[BEGIN]

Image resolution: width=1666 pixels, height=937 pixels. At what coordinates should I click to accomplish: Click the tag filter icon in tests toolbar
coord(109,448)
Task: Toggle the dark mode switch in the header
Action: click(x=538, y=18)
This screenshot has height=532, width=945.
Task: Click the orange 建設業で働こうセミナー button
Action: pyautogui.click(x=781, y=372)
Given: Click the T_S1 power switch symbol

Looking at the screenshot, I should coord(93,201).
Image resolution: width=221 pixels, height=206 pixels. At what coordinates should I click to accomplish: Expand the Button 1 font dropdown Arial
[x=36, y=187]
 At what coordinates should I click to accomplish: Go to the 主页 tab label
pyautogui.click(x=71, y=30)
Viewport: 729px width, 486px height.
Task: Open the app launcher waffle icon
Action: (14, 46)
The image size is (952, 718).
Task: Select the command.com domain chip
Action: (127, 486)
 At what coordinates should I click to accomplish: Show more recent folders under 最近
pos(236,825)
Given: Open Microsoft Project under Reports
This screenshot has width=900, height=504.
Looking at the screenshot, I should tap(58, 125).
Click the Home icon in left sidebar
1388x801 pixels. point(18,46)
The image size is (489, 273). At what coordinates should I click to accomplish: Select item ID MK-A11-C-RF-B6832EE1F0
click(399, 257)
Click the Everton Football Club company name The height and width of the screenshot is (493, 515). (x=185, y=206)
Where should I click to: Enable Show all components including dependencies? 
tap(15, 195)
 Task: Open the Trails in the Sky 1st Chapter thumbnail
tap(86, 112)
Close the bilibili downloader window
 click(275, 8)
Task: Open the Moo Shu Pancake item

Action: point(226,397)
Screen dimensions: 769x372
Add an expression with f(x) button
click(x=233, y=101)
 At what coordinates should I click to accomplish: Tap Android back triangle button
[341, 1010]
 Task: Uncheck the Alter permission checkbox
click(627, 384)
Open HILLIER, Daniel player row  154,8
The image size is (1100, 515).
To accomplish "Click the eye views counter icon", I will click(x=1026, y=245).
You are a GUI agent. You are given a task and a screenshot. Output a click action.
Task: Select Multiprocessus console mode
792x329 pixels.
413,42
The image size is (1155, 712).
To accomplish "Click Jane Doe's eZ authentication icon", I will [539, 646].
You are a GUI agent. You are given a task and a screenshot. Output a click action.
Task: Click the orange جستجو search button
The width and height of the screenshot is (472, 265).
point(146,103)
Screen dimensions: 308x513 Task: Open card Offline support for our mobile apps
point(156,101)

[END]

EXERCISE AIM
Retype the rows without changing a character, starting at the line that contains "Screen dimensions: 308x513" and stopping after the last line of the rows.

RESPONSE TO THIS TASK
Screen dimensions: 308x513 Task: Open card Offline support for our mobile apps
point(156,101)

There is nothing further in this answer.